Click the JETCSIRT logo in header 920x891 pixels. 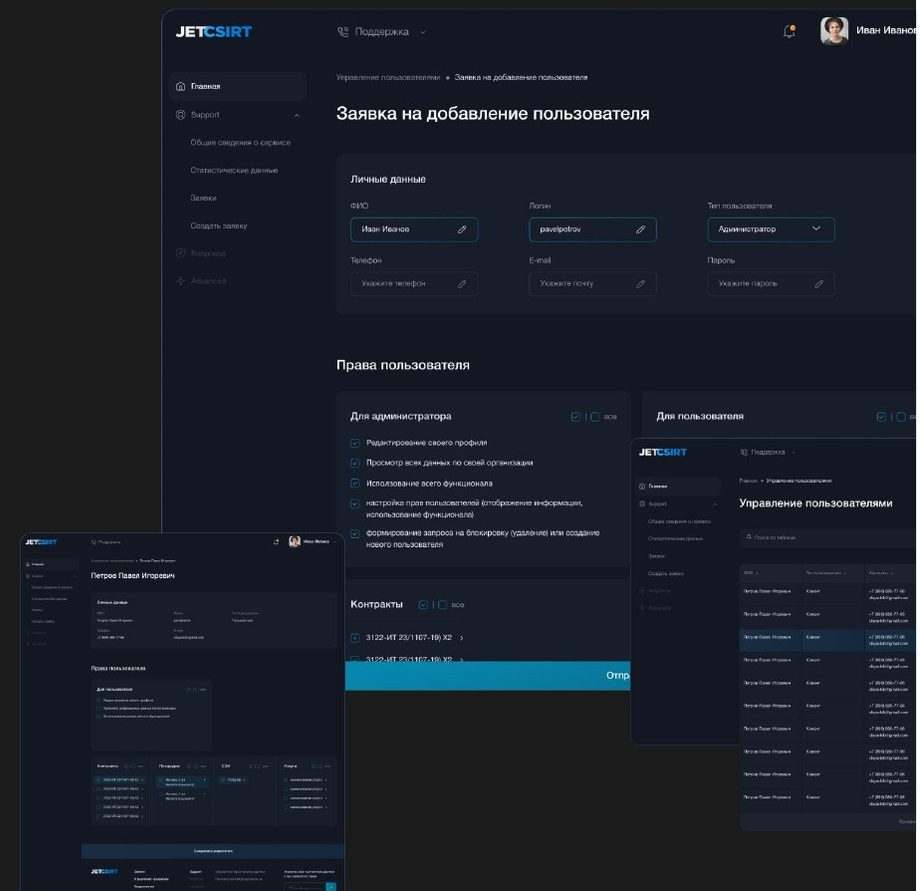click(x=214, y=32)
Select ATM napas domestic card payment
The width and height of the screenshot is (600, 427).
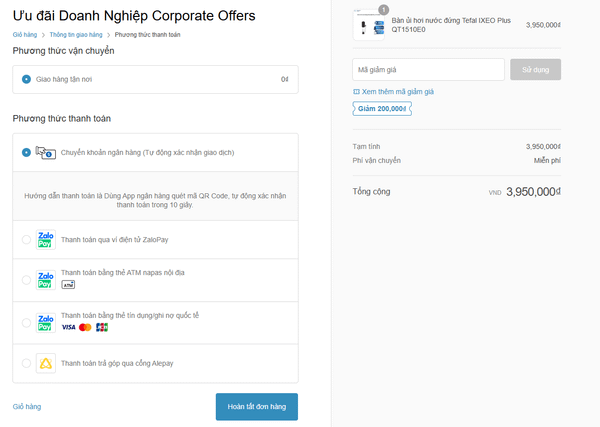26,279
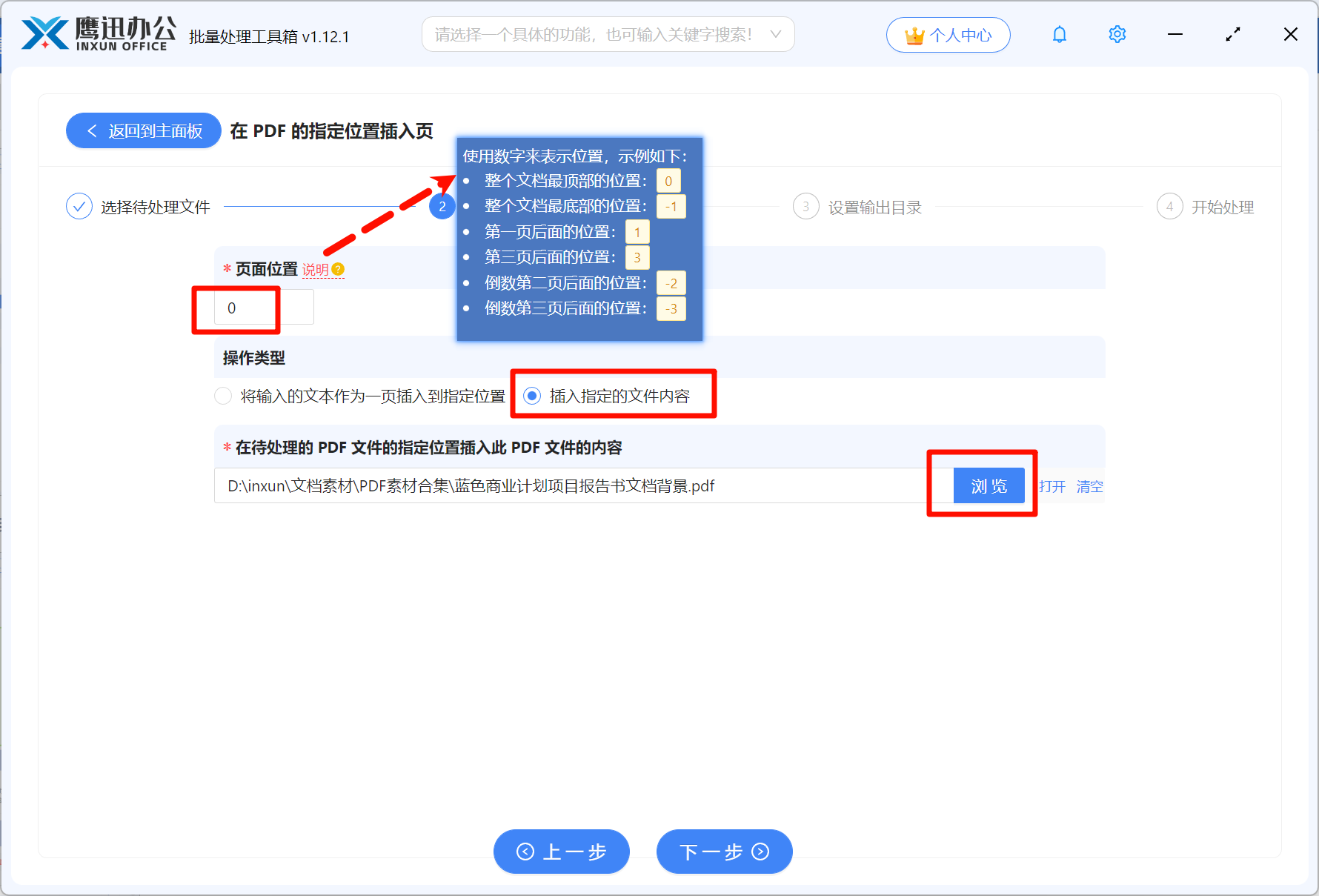Screen dimensions: 1319x896
Task: Click the orange help question mark icon
Action: pos(338,269)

◇ ◇ ◇

PROBLEM DESCRIPTION —
Set the lines down exactly as they stand, from the one containing "Select ATM napas domestic card payment" through the end of the listing, omitting every picture.

TASK OUTPUT —
Select ATM napas domestic card payment
The width and height of the screenshot is (600, 427).
26,279
Screen dimensions: 1319x896
Task: Click the orange help question mark icon
Action: pos(338,269)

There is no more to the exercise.